_Supplied text_
########################################

J Neurosurg Pediatr. Author manuscript; available in PMC May 22, 2012.
Published in final edited form as:
PMCID: PMC3358130
NIHMSID: NIHMS375701
Hyponatremia with intracranial malignant tumor resection in children
Cydni Williams, M.D.,1 Tamara D. Simon, M.D., M.S.P.H.,2 Jay Riva-Cambrin, M.D., M.Sc.,3 and Susan L. Bratton, M.D., M.P.H.1
1Department of Pediatric Critical Care and University of Washington School of Medicine, Seattle, Washington
2Department of Pediatrics, Seattle Children's Hospital and University of Washington School of Medicine, Seattle, Washington
3Department of Neurosurgery, University of Utah School of Medicine, Salt Lake City, Utah
Address correspondence to: Cydni Williams, M.D., 295 Chipeta Way, #2E600, Salt Lake City, Utah 84158. Cydni.Williams/at/ hsc.utah.edu.
Object
Intracranial neoplasms are the second most common childhood cancer, and lead to significant morbidity and mortality. Hyponatremia is a complication associated with neurosurgical procedures, but children undergoing intracranial tumor resection have not been selectively studied. In this study, the authors aimed to determine the incidence and risk factors associated with hyponatremia among children undergoing intracranial neoplasm resection.
Methods
A retrospective cohort was compiled using the 2006 Kids' Inpatient Database to identify children younger than 21 years of age who underwent intracranial neoplasm resection. Hyponatremia was ascertained by diagnosis codes. Bivariate analyses were conducted using chi-square and Mann-Whitney U-tests. Logistic regression models were developed to evaluate factors associated with hyponatremia in bivariate analyses.
Results
Hyponatremia occurred in 205 (8.7%) of 2343 annual weighted cases, and was independently associated with tumor location in the deep brain structures and ventricles compared with the cortical area (adjusted odds ratio [aOR] 2.4; 95% CI 1.17–5.3). Hyponatremia was also associated with obstructive hydrocephalus (aOR 2.7; 95% CI 1.7–4.3) and emergency department admission (aOR 1.7; 95% CI 1.1–2.4). Hyponatremia was significantly associated with mechanical ventilation, ventriculostomy placement, ventriculoperitoneal shunt placement, and sepsis. Hyponatremia was also associated with a significantly longer average length of stay (24.6 vs 10.2 days), higher average charges ($191,000 vs $92,000), and a higher percentage of discharges to intermediate-care facilities.
Conclusions
Hyponatremia commonly occurs with resection of intracranial malignant tumors, especially for lesions located in the deep brain and in patients with obstructive hydrocephalus. Hyponatremia was associated with higher morbidity. Further research is needed to develop targeted monitoring and intervention strategies to decrease perioperative hyponatremia and to determine if this could decrease the number of complications in this specialized population.

########################################

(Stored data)
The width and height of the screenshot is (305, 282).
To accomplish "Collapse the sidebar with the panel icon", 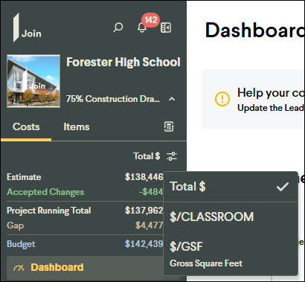I will tap(166, 28).
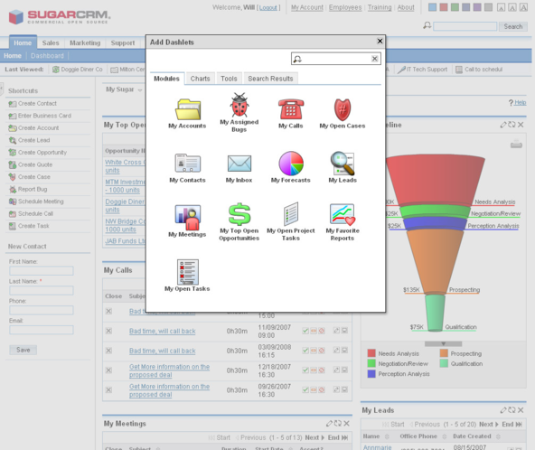Add the My Top Open Opportunities dollar icon
The height and width of the screenshot is (450, 535).
(239, 214)
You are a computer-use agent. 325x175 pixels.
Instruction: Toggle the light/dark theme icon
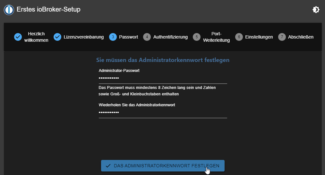pyautogui.click(x=316, y=10)
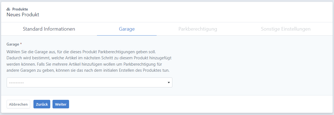Click the required asterisk beside Garage
The height and width of the screenshot is (115, 334).
[x=21, y=44]
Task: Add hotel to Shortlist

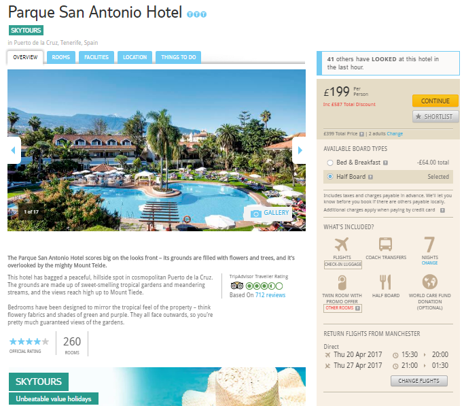Action: pos(435,117)
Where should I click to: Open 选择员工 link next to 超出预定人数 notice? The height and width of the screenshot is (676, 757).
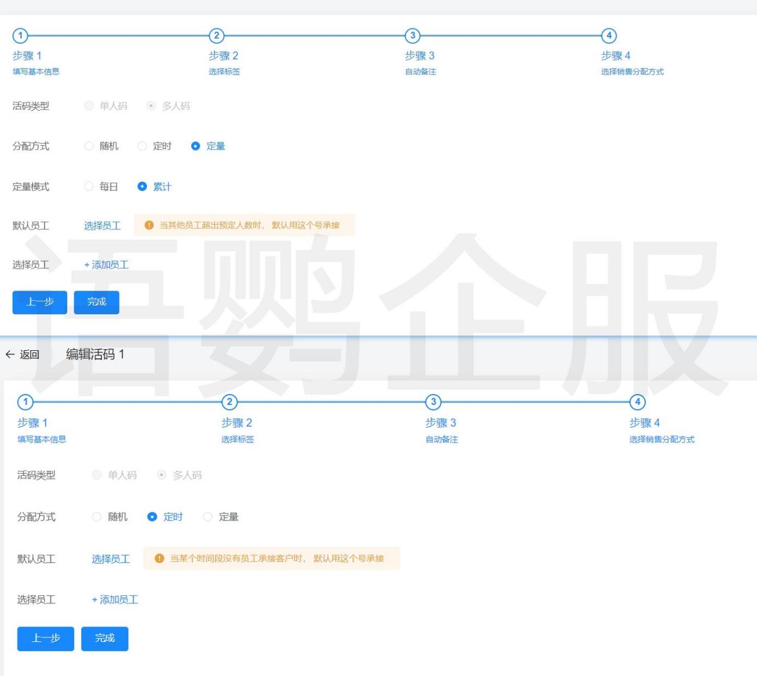(102, 226)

########################################

_Action item 1_
In the hyponatremia abstract, list every item named in the sentence that begins "Hyponatremia was significantly associated with".
_Action item 2_
Output the hyponatremia abstract from "Conclusions" to "this specialized population.".

_Solution 1_
- Mechanical ventilation
- Ventriculostomy placement
- Ventriculoperitoneal shunt placement
- Sepsis

_Solution 2_
Conclusions
Hyponatremia commonly occurs with resection of intracranial malignant tumors, especially for lesions located in the deep brain and in patients with obstructive hydrocephalus. Hyponatremia was associated with higher morbidity. Further research is needed to develop targeted monitoring and intervention strategies to decrease perioperative hyponatremia and to determine if this could decrease the number of complications in this specialized population.